• EXERCISE BRIEF: Where a picture occurs in the data, omit it, and copy all remaining data exactly.

--------------------

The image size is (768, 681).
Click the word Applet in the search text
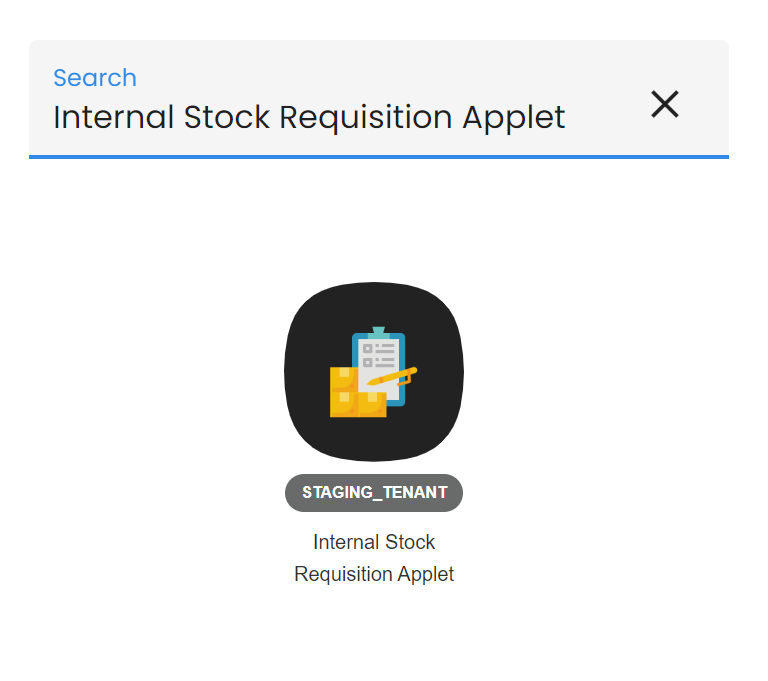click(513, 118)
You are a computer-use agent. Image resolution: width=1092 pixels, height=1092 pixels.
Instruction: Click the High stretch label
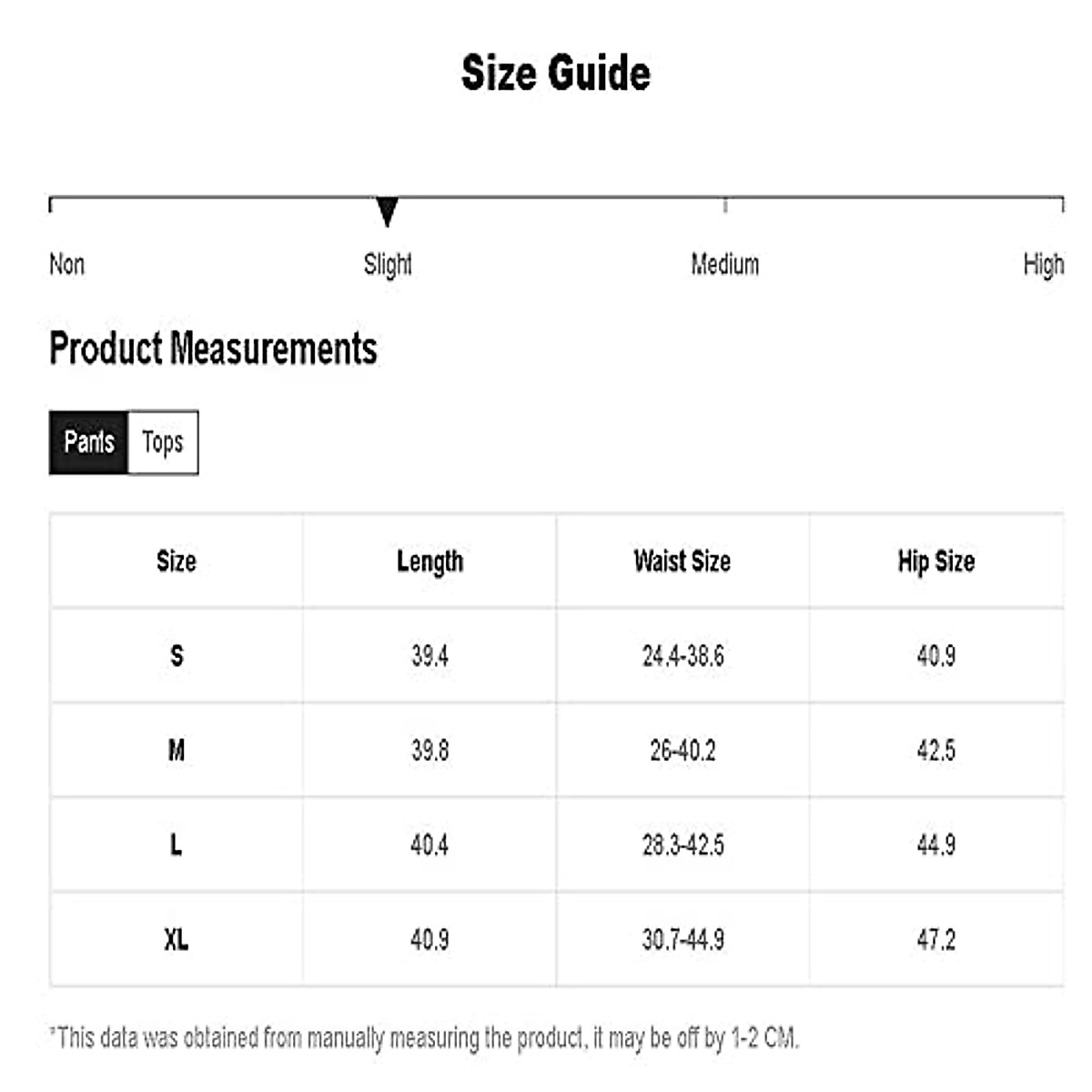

--------------------

• ANSWER TO THE PROBLEM:
The image size is (768, 681).
Click the word Applet in the search text
click(513, 118)
You are a computer-use agent. Image resolution: width=1092 pixels, height=1092 pixels.
Instruction: Click the High stretch label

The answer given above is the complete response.